February 25, 2026
AI knows what you did last post
Large-scale online deanonymization with LLMs (using HN posts)
Hackers panic as AI starts doxxing their secret online lives
TLDR: Researchers showed that modern AI can match your “anonymous” posts to your real identity across sites like Hacker News, Reddit, and LinkedIn with worrying accuracy. The community reacted with a mix of fear, jokes about hiding in l33tsp34k, and debate over whether to tighten platforms or empower users to protect themselves.
On Hacker News, the nerds’ favorite hideout, a new study just dropped a bomb: large language models – the same tech behind chatbots – can now play super‑sleuth and reclaim your real identity from your so‑called “anonymous” posts. The paper claims AI can link your casual comments to your LinkedIn or Reddit accounts with scary accuracy, and the community instantly went into a mix of panic, denial, and gallows humor.

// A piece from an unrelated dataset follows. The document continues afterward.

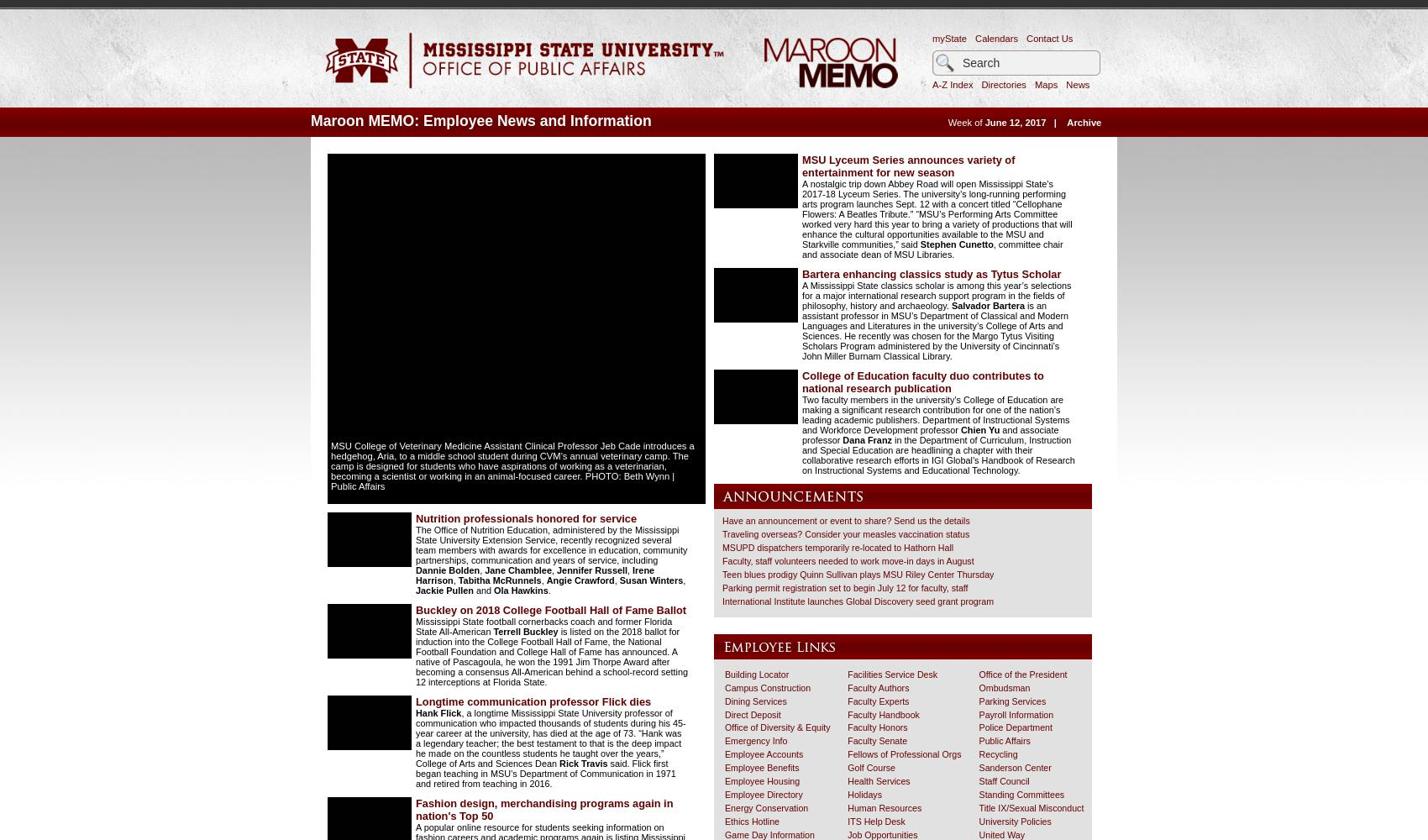 This screenshot has height=840, width=1428. Describe the element at coordinates (1003, 741) in the screenshot. I see `'Public Affairs'` at that location.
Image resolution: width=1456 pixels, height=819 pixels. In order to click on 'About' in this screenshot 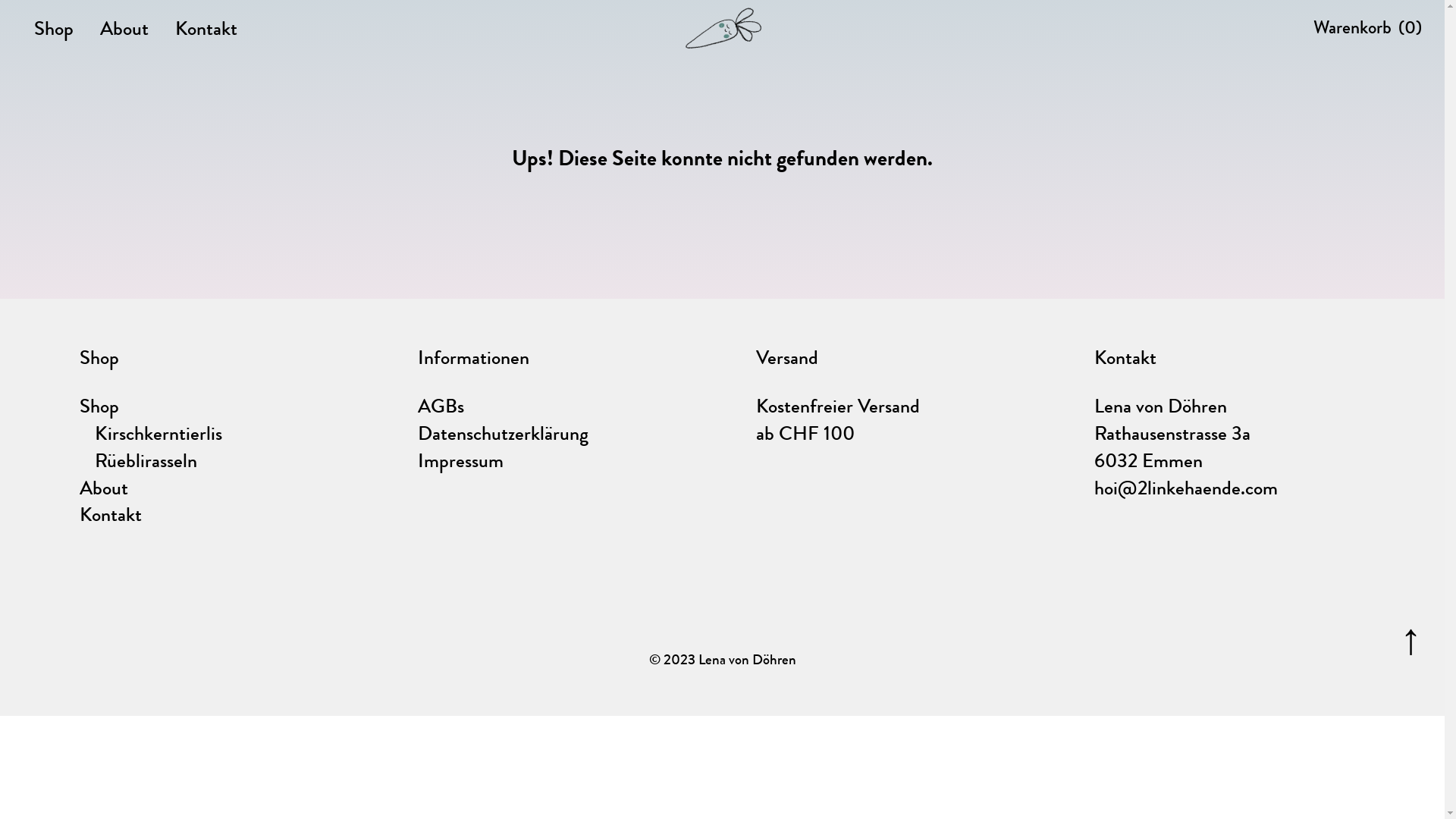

One user basically asked the question on everyone’s mind: “Did the AI actually find my real LinkedIn… or some poor stranger instead?” Others weren’t impressed with the usual “lock everything down more” solution. Commenter mhitza pushed back, saying tightening platforms just cages users, and instead begged for tools that warn you when you’re oversharing personal details like your job, location, or politics.
The thread quickly turned weird and wonderful. Someone joked that old‑school l33tsp34k – writing like a 2003 hacker kid – might be the original privacy shield, then imagined whole communities speaking through a single AI “brand voice” so nobody’s individual style can be traced. Meanwhile, another commenter dryly pointed out that most LinkedIn profiles are boring lists, not long confessions, subtly poking holes in the hype. And when one critic got a bit too dismissive, the moderator dang stepped in with a firm “be thoughtful or be quiet,” turning the privacy scare into full‑on comment‑section courtroom drama.
Key Points
- •LLMs can re-identify pseudonymous users at scale using unstructured text and cross-platform content.
- •An LLM-driven pipeline performs feature extraction, embedding-based candidate search, and reasoning to verify matches.
- •Evaluations used three ground-truth datasets: HN-to-LinkedIn links, Reddit cross-community matches, and time-split Reddit profiles.
- •LLM methods achieved up to 68% recall at 90% precision, far outperforming classical non-LLM baselines (near 0%).
- •Findings indicate practical obscurity for pseudonymous users is weakened, suggesting privacy threat models need updating.